The Holy Grail Of Persistence?

One of the very first CTO-grade decision I had to take in the making of Snoget was to pick what would become our main transactional persistence engine. Since we're using Erlang exclusively for our production servers, the solution seemed easy: use Mnesia. But I settled for PostgreSQL.

At this point, anyone who's been dealing with O/R mapping (like Ted Neward who said: "Object/relational mapping is the Vietnam of Computer Science"), should cry fool: Mnesia would offer me persistence without any impedence mismatch with the application runtime environment and I preferred a SQL database to it? Actually, to someone who has used an O/R mapper before and who switched to Erlang, discovering Mnesia for the first time is a sheer heavenly moment similar to that:


The Holy Grail Of Persistence

Though Mnesia is very clearly not presented as a replacement for general purpose RDBMSes, one can not avoid to seriously consider using it, just because there is such a low cost into moving data from and to an Erlang application.

As a developer, I already had my share of joys and pains from working with non-standard persistence engines (like Tamino and X-Hive). I also learned from others who did the same, in much greater scale than me, and who shared their experience about it.

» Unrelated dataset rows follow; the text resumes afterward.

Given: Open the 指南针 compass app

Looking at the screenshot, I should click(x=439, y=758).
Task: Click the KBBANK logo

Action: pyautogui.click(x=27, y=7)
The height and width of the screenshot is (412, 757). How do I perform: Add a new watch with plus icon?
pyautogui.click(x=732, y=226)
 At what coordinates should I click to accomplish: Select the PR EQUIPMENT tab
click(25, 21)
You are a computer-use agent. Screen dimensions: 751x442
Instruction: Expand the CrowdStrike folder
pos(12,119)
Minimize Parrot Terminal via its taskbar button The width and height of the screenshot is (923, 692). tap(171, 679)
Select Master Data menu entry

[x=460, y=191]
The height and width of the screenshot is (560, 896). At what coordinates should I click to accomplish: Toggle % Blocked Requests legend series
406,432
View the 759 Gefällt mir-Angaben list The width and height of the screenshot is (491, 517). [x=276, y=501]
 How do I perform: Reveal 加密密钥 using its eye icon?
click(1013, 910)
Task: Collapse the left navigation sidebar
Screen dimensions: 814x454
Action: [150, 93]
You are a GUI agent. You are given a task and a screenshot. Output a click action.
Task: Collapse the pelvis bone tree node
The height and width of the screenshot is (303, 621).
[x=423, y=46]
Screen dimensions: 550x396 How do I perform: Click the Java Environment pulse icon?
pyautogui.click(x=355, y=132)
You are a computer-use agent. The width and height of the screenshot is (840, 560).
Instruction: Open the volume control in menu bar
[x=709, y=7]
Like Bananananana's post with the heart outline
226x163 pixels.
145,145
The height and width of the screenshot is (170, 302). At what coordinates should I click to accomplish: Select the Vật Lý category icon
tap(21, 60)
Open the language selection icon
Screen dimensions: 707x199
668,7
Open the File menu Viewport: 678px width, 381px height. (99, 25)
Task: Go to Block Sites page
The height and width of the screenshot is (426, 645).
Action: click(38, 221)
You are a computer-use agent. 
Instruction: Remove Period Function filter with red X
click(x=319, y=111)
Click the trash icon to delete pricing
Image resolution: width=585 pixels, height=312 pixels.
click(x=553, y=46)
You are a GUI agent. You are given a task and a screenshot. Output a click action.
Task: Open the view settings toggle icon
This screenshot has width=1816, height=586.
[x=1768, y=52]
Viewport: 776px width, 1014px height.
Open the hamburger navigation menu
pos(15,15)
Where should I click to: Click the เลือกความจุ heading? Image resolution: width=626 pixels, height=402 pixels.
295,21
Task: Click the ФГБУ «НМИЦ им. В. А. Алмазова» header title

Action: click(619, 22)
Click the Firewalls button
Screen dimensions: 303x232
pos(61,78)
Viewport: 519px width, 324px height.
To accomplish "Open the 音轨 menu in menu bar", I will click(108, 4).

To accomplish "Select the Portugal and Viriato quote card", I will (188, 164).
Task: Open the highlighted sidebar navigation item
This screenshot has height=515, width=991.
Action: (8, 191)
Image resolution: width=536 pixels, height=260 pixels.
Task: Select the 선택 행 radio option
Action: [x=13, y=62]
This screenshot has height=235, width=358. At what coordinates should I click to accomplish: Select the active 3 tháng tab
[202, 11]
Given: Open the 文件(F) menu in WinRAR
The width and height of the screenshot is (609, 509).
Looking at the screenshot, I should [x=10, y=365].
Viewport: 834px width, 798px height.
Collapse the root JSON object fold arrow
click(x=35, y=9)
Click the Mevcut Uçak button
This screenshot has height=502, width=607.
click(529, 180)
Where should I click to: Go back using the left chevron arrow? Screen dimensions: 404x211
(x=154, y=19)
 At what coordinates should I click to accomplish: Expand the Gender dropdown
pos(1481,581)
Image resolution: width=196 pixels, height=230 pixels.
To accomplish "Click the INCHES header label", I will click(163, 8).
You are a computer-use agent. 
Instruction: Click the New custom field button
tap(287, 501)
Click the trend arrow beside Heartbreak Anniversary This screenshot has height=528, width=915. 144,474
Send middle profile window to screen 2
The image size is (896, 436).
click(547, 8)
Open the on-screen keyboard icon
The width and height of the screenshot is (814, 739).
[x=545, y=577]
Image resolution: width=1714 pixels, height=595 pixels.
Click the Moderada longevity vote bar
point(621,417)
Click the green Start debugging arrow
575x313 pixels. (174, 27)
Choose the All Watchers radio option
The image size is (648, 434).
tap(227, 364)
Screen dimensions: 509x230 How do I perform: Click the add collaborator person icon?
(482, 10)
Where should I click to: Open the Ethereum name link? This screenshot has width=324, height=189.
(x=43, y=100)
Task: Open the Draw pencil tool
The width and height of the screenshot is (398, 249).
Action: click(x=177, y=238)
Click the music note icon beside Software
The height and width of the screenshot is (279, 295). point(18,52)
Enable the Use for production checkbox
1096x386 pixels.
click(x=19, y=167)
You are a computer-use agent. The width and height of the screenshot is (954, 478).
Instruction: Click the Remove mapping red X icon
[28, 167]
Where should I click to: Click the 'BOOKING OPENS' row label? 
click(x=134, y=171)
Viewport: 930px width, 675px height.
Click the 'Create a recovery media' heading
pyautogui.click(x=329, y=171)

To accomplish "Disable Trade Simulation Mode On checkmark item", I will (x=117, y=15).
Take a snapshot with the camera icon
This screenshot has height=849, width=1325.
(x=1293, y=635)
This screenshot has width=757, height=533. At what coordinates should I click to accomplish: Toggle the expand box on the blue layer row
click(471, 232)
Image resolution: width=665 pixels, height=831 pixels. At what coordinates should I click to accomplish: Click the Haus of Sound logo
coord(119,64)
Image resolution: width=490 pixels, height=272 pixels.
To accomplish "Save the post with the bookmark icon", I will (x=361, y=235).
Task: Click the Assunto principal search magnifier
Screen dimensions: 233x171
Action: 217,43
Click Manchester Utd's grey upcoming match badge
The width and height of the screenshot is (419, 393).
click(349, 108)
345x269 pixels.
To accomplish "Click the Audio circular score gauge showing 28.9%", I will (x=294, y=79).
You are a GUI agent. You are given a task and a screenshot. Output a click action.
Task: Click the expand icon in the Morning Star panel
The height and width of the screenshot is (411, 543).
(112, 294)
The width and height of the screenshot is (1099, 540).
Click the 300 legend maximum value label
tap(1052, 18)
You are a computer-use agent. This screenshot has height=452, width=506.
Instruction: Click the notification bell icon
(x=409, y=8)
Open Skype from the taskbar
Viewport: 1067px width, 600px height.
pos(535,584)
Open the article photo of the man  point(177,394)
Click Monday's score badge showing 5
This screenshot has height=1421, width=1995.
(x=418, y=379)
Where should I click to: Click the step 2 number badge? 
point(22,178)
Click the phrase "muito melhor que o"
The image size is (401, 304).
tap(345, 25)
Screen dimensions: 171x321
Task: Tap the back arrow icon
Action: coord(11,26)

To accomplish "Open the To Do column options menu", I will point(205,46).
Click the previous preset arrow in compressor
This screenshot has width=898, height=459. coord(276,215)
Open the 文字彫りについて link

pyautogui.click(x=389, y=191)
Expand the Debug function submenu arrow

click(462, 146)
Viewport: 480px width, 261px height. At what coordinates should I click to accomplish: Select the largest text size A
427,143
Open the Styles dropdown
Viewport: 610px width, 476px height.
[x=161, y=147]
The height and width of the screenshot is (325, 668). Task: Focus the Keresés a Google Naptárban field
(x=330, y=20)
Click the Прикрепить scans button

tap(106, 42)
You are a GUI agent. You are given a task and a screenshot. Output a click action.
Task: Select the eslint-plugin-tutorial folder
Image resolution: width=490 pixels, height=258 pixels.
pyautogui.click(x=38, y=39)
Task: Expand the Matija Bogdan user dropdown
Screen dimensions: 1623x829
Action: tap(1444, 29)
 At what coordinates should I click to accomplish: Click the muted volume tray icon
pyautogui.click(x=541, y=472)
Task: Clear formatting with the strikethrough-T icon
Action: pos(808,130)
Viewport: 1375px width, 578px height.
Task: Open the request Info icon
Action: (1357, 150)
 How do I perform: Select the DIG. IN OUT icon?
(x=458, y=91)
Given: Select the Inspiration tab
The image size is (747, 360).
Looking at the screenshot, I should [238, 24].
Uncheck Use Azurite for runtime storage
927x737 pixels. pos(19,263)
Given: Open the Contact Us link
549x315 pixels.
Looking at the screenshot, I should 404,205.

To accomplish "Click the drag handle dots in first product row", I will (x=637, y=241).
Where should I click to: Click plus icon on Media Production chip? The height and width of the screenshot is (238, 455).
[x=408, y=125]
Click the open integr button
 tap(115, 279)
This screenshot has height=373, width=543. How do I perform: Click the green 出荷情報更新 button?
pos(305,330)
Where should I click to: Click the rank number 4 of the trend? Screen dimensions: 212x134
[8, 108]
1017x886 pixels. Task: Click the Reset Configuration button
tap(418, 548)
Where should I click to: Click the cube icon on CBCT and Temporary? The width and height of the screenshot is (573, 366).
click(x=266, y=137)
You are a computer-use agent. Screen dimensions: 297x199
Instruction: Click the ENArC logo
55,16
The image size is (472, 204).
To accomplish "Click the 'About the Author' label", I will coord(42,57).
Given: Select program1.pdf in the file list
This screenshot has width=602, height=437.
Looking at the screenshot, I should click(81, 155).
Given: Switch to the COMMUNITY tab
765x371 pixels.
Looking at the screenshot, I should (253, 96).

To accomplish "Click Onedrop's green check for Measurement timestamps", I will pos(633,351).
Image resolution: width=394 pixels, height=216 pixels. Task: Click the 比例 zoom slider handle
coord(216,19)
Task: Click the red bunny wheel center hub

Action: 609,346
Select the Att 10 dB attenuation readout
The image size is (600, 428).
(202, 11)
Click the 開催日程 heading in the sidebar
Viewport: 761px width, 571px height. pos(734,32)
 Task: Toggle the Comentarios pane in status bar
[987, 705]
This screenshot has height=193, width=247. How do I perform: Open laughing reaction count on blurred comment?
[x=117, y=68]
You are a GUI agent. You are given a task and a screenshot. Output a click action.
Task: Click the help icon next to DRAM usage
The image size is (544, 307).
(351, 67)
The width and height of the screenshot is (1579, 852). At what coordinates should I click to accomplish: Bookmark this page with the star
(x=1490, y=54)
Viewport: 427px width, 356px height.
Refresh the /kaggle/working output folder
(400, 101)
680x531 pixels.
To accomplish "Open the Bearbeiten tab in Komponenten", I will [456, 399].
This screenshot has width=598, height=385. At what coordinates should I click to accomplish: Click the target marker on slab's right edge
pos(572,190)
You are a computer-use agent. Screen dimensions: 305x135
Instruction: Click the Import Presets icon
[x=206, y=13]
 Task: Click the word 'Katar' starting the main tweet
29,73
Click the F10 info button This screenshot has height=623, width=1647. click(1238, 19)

So it is with great circumspection that I approached the decision of using a niche database engine instead of a mainstream one.

That being said, here are the four key decision points that made me favor PostgreSQL:

  • Schema Migration - For a startup, it's critical to be able to evolve a database schema with the less friction possible as features are often in a state of flux.

    Using a standard DB like PostgreSQL allowed us to leverage Ruby's ActiveRecord Migration, which is not only handy for migrating forward (as you do in production) but also backwards (as you sometimes have to do in development). Though Mnesia record evolution is possible, the fact that data migration concerns permeate into the application code is very unpleasant. Going schema free was a tempting option but would not have come close to the flexibility ActiveRecord and PostgreSQL gave us.

  • Supporting Resources - Being able to solve problems quickly is essential for a startup: for everything that is not your core business, you usually rely a lot on the information available out there.

    PostgreSQL has an extensive body of knowledge available online and in print. When things go haywire or in case of doubt, you're pretty much guaranteed that a Google search will bring you at least a couple of pages where people asked the exact same question and got answers for them. With Mnesia, the amount of available information is way reduced, simply because it's still very much a niche database.

  • Standard Connectivity - When you're focused on building something new, the last thing you want is wasting time in re-inventing the wheel: interoperable building blocks are key.

    Using an standard database like PostgreSQL gave us immediate access to tools like Pentaho's Data Integration, which we use to massage data. Though we could have built an army of supporting tools to perform the same on Mnesia, it's always better to use something that's already there. I has also allowed us to fully leverage Ruby On Rails to build an awesome back office in no time. Though there are some Ruby-Erlang bridges out there, none gives you all the RAD features you get when plugging Rails to a standard database.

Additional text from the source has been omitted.